------ Given records

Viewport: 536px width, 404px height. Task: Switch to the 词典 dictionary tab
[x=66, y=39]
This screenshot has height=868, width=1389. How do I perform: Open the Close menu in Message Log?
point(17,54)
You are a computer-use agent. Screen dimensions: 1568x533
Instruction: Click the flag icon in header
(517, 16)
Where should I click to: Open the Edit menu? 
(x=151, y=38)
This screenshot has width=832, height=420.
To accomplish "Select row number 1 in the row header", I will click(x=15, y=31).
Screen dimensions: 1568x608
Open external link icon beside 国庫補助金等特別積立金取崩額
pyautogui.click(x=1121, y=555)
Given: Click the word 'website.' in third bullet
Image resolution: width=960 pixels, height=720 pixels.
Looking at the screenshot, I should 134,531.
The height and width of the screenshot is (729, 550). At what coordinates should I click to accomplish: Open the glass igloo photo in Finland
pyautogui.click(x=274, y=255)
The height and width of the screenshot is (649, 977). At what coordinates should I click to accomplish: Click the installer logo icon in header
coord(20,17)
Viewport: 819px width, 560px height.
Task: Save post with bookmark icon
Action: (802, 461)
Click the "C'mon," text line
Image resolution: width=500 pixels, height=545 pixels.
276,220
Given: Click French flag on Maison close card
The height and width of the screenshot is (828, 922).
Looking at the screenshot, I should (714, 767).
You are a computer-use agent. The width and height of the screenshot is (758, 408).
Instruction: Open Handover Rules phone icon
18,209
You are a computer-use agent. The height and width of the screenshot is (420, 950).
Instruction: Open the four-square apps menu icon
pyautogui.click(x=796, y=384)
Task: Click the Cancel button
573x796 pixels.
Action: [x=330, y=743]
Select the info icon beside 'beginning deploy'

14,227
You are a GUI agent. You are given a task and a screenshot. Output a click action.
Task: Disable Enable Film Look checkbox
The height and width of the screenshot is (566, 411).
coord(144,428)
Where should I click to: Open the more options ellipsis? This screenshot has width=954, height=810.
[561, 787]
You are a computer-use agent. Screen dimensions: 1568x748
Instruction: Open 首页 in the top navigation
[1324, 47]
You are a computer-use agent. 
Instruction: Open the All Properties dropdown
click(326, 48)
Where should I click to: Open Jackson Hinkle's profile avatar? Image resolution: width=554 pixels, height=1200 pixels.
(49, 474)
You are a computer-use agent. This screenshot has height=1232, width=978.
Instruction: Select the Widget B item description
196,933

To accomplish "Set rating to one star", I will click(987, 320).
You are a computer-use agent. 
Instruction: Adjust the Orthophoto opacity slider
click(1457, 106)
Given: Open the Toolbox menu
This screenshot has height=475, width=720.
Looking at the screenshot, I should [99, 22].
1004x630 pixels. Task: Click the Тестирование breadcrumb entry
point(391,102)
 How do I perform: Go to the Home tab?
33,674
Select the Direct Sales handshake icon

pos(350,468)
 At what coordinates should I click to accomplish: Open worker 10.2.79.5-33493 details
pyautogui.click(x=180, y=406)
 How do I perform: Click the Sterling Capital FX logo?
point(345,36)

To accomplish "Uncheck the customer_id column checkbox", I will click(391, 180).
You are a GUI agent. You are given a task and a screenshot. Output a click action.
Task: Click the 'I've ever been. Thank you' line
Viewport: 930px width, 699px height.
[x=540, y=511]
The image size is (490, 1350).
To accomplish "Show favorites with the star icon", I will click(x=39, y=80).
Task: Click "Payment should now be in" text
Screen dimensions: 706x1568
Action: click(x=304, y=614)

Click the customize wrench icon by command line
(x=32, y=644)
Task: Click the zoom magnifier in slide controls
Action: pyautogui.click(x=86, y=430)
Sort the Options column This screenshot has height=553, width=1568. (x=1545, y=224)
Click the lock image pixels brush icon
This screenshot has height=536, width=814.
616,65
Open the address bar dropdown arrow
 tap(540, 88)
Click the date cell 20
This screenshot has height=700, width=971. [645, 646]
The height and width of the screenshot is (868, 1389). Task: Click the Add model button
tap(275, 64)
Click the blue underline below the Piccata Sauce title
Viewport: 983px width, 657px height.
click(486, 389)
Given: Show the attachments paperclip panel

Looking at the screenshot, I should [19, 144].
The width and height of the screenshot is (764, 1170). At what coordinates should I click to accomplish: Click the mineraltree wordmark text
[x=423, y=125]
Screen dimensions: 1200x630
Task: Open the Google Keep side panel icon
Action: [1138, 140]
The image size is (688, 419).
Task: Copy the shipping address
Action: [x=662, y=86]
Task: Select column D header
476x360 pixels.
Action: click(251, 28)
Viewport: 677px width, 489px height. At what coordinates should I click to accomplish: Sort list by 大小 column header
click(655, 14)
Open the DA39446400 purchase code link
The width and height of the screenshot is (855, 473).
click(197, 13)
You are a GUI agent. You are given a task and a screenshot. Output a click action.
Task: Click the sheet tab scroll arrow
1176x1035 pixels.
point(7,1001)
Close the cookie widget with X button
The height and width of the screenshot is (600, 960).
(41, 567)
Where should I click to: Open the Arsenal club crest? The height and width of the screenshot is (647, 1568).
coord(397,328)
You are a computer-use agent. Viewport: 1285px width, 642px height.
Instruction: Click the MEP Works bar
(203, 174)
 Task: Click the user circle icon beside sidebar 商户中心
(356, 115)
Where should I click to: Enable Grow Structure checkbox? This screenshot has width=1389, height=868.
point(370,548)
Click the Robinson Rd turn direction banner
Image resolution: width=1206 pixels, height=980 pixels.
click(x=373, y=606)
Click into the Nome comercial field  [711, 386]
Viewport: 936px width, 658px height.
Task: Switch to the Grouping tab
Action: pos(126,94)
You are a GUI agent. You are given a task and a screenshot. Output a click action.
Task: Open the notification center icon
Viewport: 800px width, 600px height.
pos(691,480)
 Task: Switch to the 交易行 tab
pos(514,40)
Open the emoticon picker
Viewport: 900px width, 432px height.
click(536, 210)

------------

• _What to work on_: Please repeat the material with every "You are a computer-use agent." swapped for "You are a screen-control agent.", leaving everything else unchanged.

• _Problem solution_:
Viewport: 536px width, 404px height. Task: Switch to the 词典 dictionary tab
[x=66, y=39]
This screenshot has height=868, width=1389. How do I perform: Open the Close menu in Message Log?
point(17,54)
You are a screen-control agent. Screen dimensions: 1568x533
Instruction: Click the flag icon in header
(517, 16)
Where should I click to: Open the Edit menu? 
(x=151, y=38)
This screenshot has width=832, height=420.
To accomplish "Select row number 1 in the row header", I will click(x=15, y=31).
Screen dimensions: 1568x608
Open external link icon beside 国庫補助金等特別積立金取崩額
pyautogui.click(x=1121, y=555)
Given: Click the word 'website.' in third bullet
Image resolution: width=960 pixels, height=720 pixels.
Looking at the screenshot, I should 134,531.
The height and width of the screenshot is (729, 550). At what coordinates should I click to accomplish: Open the glass igloo photo in Finland
pyautogui.click(x=274, y=255)
The height and width of the screenshot is (649, 977). At what coordinates should I click to accomplish: Click the installer logo icon in header
coord(20,17)
Viewport: 819px width, 560px height.
Task: Save post with bookmark icon
Action: (802, 461)
Click the "C'mon," text line
Image resolution: width=500 pixels, height=545 pixels.
276,220
Given: Click French flag on Maison close card
The height and width of the screenshot is (828, 922).
Looking at the screenshot, I should (714, 767).
You are a screen-control agent. The width and height of the screenshot is (758, 408).
Instruction: Open Handover Rules phone icon
18,209
You are a screen-control agent. The height and width of the screenshot is (420, 950).
Instruction: Open the four-square apps menu icon
pyautogui.click(x=796, y=384)
Task: Click the Cancel button
573x796 pixels.
Action: [x=330, y=743]
Select the info icon beside 'beginning deploy'

14,227
You are a GUI agent. You are given a task and a screenshot. Output a click action.
Task: Disable Enable Film Look checkbox
The height and width of the screenshot is (566, 411).
coord(144,428)
Where should I click to: Open the more options ellipsis? This screenshot has width=954, height=810.
[561, 787]
You are a screen-control agent. Screen dimensions: 1568x748
Instruction: Open 首页 in the top navigation
[1324, 47]
You are a screen-control agent. 
Instruction: Open the All Properties dropdown
click(326, 48)
Where should I click to: Open Jackson Hinkle's profile avatar? Image resolution: width=554 pixels, height=1200 pixels.
(49, 474)
You are a screen-control agent. This screenshot has height=1232, width=978.
Instruction: Select the Widget B item description
196,933

To accomplish "Set rating to one star", I will click(987, 320).
You are a screen-control agent. 
Instruction: Adjust the Orthophoto opacity slider
click(1457, 106)
Given: Open the Toolbox menu
This screenshot has height=475, width=720.
Looking at the screenshot, I should [99, 22].
1004x630 pixels. Task: Click the Тестирование breadcrumb entry
point(391,102)
 How do I perform: Go to the Home tab?
33,674
Select the Direct Sales handshake icon

pos(350,468)
 At what coordinates should I click to accomplish: Open worker 10.2.79.5-33493 details
pyautogui.click(x=180, y=406)
 How do I perform: Click the Sterling Capital FX logo?
point(345,36)

To accomplish "Uncheck the customer_id column checkbox", I will click(391, 180).
You are a GUI agent. You are given a task and a screenshot. Output a click action.
Task: Click the 'I've ever been. Thank you' line
Viewport: 930px width, 699px height.
[x=540, y=511]
The image size is (490, 1350).
To accomplish "Show favorites with the star icon", I will click(x=39, y=80).
Task: Click "Payment should now be in" text
Screen dimensions: 706x1568
Action: click(x=304, y=614)

Click the customize wrench icon by command line
(x=32, y=644)
Task: Click the zoom magnifier in slide controls
Action: pyautogui.click(x=86, y=430)
Sort the Options column This screenshot has height=553, width=1568. (x=1545, y=224)
Click the lock image pixels brush icon
This screenshot has height=536, width=814.
616,65
Open the address bar dropdown arrow
 tap(540, 88)
Click the date cell 20
This screenshot has height=700, width=971. [645, 646]
The height and width of the screenshot is (868, 1389). Task: Click the Add model button
tap(275, 64)
Click the blue underline below the Piccata Sauce title
Viewport: 983px width, 657px height.
click(486, 389)
Given: Show the attachments paperclip panel

Looking at the screenshot, I should [19, 144].
The width and height of the screenshot is (764, 1170). At what coordinates should I click to accomplish: Click the mineraltree wordmark text
[x=423, y=125]
Screen dimensions: 1200x630
Task: Open the Google Keep side panel icon
Action: [1138, 140]
The image size is (688, 419).
Task: Copy the shipping address
Action: [x=662, y=86]
Task: Select column D header
476x360 pixels.
Action: click(251, 28)
Viewport: 677px width, 489px height. At what coordinates should I click to accomplish: Sort list by 大小 column header
click(655, 14)
Open the DA39446400 purchase code link
The width and height of the screenshot is (855, 473).
click(197, 13)
You are a GUI agent. You are given a task and a screenshot. Output a click action.
Task: Click the sheet tab scroll arrow
1176x1035 pixels.
point(7,1001)
Close the cookie widget with X button
The height and width of the screenshot is (600, 960).
(41, 567)
Where should I click to: Open the Arsenal club crest? The height and width of the screenshot is (647, 1568).
coord(397,328)
You are a screen-control agent. Viewport: 1285px width, 642px height.
Instruction: Click the MEP Works bar
(203, 174)
 Task: Click the user circle icon beside sidebar 商户中心
(356, 115)
Where should I click to: Enable Grow Structure checkbox? This screenshot has width=1389, height=868.
point(370,548)
Click the Robinson Rd turn direction banner
Image resolution: width=1206 pixels, height=980 pixels.
click(x=373, y=606)
Click into the Nome comercial field  [711, 386]
Viewport: 936px width, 658px height.
Task: Switch to the Grouping tab
Action: pos(126,94)
You are a GUI agent. You are given a task and a screenshot. Output a click action.
Task: Open the notification center icon
Viewport: 800px width, 600px height.
pos(691,480)
 Task: Switch to the 交易行 tab
pos(514,40)
Open the emoticon picker
Viewport: 900px width, 432px height.
click(536, 210)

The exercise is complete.